EXCERPT PROVIDED Block Start

Understanding the Model Context Protocol (MCP)

Why Open Standards Matter

The Model Context Protocol is the foundation of the Apps SDK. According to the developer documentation, every Apps SDK integration uses an MCP server to expose tools, handle authentication and package both structured data and HTML that renders in ChatGPT[2]. MCP is an open standard—anyone can implement a server in any language and connect a model such as GPT‑4 or Codex. The open‑source nature means there is no vendor lock‑in; the same app can theoretically run on any AI platform that implements the protocol. This openness encourages community contributions and fosters an ecosystem analogous to the early web, where standards like HTTP enabled interoperable websites.

Servers, Tools and Resources

An MCP server exposes one or more tools. A tool defines an action the model may call, such as “create a kanban board,” “search for houses,” or “generate a playlist.” Each tool is described by a machine name, a human‑friendly title and a JSON schema that tells the model what arguments it accepts. When ChatGPT decides the tool should be invoked, it sends a structured call to the server. The server executes the logic—whether by querying an API, performing a computation or interacting with a database—and then returns a tool response. This response includes three fields:

structuredContent – data visible to the model that describes the current state. For example, a kanban board might include an array of columns and tasks[3].

EXCERPT PROVIDED Block End

PROBLEM REQUIREMENTS
According to the excerpt on the Model Context Protocol, what three things describe each tool? The material plays no part in this.

RECORDS SHOWN Block Start

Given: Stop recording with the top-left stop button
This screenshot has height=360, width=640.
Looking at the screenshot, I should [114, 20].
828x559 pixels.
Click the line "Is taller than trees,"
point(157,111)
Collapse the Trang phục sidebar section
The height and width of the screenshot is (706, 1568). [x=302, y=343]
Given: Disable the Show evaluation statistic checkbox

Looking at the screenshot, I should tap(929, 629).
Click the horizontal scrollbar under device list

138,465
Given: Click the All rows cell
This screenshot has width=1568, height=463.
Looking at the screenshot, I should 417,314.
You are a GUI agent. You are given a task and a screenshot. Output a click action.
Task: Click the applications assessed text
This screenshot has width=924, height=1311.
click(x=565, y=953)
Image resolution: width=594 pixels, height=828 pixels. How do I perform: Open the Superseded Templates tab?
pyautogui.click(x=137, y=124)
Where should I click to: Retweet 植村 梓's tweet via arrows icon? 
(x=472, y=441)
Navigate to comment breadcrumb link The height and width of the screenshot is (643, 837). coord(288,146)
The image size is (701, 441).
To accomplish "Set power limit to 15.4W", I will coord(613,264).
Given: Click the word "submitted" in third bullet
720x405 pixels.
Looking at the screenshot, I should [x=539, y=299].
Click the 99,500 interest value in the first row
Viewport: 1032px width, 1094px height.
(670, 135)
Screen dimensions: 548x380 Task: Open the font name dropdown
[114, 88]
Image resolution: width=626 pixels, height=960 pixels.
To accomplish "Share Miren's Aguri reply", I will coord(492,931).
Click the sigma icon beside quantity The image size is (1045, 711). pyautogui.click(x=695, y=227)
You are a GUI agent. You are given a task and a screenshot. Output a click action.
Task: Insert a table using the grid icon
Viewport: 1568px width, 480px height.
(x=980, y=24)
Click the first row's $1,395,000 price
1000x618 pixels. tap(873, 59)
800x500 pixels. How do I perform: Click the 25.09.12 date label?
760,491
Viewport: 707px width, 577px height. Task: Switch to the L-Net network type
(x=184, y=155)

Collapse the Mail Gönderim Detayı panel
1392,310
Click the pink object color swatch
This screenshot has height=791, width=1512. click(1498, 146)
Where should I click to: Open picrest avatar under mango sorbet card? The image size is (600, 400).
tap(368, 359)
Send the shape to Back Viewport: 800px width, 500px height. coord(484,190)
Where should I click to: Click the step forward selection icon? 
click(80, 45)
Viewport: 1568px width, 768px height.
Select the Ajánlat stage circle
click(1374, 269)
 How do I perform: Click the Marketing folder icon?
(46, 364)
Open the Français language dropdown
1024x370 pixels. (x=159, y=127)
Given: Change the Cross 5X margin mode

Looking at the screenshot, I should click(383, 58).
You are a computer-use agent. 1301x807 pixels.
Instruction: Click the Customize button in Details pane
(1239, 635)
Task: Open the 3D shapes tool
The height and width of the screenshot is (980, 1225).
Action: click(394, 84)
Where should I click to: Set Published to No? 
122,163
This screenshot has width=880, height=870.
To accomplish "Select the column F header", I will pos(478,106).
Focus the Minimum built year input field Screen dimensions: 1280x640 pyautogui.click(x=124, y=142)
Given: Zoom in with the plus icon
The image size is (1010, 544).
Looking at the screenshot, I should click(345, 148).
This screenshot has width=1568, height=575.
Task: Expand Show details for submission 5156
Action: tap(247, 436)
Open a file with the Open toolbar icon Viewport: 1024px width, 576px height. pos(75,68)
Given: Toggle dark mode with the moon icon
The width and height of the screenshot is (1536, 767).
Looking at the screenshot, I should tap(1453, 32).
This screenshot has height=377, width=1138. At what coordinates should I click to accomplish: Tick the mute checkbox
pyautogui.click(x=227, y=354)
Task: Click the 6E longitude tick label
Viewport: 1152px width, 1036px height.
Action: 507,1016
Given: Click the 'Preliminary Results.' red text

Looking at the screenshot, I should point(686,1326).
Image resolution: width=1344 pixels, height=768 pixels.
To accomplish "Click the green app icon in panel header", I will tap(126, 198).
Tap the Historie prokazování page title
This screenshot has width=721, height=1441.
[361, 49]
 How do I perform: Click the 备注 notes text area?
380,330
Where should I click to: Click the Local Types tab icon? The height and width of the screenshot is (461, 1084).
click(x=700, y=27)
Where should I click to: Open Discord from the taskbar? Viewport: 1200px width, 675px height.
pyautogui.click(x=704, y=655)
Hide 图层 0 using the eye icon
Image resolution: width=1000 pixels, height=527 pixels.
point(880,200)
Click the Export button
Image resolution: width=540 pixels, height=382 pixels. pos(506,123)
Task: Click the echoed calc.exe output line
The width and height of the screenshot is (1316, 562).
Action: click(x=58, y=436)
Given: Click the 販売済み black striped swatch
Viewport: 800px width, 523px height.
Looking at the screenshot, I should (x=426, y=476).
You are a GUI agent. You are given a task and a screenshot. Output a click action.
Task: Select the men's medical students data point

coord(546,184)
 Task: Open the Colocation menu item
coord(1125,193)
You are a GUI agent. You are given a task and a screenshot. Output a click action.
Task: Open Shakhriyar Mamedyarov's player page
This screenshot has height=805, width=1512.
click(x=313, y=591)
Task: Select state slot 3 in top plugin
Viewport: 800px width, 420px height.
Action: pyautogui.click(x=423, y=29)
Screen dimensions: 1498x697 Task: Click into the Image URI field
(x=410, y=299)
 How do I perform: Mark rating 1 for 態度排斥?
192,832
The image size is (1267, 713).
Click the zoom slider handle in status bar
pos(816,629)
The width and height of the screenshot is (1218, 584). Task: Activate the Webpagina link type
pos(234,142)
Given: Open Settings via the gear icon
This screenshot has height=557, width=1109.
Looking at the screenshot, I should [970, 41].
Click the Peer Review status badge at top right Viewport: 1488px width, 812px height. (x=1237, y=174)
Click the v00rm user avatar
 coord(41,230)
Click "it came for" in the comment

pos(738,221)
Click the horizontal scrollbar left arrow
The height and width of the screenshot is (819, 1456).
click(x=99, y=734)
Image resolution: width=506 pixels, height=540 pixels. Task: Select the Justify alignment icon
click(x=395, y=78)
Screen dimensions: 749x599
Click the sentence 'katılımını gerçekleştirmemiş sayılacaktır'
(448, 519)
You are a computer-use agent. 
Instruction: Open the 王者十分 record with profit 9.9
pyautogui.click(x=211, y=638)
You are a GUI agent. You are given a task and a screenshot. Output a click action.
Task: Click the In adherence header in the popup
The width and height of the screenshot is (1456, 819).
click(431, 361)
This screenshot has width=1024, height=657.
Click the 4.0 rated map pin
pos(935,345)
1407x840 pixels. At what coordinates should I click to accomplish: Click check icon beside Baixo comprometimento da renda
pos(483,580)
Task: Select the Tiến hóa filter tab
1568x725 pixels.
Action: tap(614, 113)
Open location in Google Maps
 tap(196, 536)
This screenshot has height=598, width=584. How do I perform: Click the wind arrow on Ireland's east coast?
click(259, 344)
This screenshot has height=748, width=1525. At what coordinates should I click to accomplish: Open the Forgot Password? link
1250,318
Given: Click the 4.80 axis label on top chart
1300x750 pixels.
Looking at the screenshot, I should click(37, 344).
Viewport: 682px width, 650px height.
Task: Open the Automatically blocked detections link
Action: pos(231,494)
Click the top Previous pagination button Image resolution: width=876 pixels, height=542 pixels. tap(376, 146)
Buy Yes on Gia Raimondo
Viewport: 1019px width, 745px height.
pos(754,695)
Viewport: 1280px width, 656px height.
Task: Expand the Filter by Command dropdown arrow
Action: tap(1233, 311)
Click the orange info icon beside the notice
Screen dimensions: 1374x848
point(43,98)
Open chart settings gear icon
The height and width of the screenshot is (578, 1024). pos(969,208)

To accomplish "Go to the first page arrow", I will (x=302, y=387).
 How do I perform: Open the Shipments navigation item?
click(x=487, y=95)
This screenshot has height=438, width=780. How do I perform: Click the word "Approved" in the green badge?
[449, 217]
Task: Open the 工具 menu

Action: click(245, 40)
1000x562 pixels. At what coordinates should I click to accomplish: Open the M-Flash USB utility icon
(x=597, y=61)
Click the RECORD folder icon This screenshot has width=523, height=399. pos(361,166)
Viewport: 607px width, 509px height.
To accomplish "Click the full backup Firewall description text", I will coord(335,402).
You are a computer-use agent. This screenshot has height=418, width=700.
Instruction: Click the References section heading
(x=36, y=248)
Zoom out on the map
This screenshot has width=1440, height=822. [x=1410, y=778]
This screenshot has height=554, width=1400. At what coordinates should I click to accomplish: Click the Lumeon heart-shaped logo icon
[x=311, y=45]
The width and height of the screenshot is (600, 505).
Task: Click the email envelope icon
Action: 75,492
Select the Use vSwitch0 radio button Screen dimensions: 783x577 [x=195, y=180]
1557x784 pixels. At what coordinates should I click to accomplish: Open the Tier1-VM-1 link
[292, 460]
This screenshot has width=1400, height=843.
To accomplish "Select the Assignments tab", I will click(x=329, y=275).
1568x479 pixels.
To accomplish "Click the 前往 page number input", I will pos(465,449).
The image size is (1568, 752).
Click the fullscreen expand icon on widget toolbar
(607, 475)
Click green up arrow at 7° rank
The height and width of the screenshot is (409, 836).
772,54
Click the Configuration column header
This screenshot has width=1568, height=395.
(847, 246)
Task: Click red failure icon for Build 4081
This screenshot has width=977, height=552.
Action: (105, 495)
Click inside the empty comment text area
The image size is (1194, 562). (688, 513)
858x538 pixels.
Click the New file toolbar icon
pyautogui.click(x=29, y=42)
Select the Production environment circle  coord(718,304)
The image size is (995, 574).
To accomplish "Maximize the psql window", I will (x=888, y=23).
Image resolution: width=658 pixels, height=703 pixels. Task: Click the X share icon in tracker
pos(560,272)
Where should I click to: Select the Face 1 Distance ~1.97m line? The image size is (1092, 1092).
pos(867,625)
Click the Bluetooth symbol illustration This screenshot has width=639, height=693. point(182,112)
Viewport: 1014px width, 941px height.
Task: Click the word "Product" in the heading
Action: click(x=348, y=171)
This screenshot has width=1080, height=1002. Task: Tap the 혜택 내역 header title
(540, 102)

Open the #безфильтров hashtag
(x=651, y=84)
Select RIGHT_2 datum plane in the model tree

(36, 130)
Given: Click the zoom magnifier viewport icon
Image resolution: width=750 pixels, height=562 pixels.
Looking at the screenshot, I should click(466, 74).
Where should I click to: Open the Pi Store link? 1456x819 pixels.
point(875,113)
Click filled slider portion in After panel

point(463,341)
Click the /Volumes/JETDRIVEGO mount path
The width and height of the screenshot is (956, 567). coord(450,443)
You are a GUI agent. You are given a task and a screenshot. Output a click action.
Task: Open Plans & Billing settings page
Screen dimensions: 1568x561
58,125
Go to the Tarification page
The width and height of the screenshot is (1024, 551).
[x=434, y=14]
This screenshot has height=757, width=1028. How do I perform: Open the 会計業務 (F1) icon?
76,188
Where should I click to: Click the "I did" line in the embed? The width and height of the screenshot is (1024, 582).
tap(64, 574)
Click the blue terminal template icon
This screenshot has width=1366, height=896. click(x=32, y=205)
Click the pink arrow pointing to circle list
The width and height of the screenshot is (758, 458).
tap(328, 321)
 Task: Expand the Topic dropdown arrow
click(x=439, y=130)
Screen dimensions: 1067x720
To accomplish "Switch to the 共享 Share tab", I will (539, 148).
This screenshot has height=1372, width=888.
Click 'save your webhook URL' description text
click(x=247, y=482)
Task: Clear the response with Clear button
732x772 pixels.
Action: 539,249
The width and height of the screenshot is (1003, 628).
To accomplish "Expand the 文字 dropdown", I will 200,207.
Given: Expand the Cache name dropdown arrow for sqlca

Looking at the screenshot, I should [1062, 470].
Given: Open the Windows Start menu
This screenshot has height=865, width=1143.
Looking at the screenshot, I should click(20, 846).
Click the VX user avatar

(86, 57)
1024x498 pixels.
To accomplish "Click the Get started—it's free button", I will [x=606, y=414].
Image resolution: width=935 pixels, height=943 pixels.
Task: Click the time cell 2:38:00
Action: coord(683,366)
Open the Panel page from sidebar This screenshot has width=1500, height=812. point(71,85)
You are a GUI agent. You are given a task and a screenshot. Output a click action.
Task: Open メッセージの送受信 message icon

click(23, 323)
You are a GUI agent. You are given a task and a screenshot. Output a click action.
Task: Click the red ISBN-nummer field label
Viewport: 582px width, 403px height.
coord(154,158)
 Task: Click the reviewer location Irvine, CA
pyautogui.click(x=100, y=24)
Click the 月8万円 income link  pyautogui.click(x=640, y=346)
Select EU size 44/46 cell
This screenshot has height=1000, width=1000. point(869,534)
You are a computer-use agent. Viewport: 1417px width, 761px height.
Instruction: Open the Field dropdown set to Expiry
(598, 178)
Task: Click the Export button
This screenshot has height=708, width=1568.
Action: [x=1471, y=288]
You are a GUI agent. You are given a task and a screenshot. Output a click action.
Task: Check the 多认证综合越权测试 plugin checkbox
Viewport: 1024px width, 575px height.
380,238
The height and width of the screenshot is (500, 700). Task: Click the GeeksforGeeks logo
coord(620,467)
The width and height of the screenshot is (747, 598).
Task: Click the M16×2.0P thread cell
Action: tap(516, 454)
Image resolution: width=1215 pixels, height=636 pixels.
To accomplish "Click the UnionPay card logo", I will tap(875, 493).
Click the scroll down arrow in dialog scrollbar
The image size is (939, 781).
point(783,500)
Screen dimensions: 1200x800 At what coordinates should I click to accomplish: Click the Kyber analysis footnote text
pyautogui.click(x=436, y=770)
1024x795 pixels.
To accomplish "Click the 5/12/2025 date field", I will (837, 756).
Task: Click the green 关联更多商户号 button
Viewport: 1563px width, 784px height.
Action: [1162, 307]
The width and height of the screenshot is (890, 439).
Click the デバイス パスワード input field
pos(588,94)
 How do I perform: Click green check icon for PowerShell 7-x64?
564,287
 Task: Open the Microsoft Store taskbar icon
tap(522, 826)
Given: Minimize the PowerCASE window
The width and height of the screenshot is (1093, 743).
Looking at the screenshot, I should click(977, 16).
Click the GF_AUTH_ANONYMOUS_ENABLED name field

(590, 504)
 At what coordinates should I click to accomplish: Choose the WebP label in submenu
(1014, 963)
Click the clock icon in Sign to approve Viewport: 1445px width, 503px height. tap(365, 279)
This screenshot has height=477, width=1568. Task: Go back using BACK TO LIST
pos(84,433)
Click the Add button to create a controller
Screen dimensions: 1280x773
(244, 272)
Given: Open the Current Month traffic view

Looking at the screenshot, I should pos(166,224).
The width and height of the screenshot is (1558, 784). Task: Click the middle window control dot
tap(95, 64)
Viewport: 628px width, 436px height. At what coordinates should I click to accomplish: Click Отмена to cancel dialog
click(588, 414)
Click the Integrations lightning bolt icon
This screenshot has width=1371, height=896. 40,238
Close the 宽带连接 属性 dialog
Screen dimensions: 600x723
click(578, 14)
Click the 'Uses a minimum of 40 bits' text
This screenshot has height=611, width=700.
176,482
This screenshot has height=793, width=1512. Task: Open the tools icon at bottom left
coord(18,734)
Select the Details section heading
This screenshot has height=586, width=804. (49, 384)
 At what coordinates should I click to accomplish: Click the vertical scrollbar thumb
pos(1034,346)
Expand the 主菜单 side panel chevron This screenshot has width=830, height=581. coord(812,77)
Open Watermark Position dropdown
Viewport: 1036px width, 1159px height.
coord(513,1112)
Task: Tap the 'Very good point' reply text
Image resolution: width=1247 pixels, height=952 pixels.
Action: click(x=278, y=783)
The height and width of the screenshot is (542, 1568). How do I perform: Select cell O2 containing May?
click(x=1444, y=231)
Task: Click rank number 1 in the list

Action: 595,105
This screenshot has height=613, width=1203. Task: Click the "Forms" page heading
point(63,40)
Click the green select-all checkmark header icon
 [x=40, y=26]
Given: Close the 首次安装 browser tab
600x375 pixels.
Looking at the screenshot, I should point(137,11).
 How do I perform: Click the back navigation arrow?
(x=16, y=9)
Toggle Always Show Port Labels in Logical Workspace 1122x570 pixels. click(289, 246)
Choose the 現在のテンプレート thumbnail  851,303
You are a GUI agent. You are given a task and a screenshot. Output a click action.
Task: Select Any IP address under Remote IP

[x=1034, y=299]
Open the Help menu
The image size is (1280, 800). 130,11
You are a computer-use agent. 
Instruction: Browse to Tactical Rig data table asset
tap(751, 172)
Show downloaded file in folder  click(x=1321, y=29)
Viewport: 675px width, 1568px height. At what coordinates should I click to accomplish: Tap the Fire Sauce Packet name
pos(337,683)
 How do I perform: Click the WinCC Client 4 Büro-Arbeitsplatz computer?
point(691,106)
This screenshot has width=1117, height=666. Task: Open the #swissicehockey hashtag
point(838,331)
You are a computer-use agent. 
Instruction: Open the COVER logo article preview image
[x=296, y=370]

RECORDS SHOWN Block End

RESPONSE BELOW
A machine name, a human-friendly title and a JSON schema that tells the model what arguments it accepts.